§ **Problem**
Each line holding the word "will" must appear in the answer, copied from the entries.

§ **Information provided**

▼

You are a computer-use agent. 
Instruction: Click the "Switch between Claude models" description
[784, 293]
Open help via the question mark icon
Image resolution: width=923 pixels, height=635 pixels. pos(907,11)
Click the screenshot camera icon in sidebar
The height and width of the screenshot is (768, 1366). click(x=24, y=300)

▲
▼

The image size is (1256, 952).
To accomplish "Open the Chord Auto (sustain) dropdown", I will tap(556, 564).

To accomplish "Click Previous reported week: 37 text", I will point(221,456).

▲

§ **Answer for the task**
To accomplish "Open the Chord Auto (sustain) dropdown", I will tap(556, 564).
To accomplish "Click Previous reported week: 37 text", I will point(221,456).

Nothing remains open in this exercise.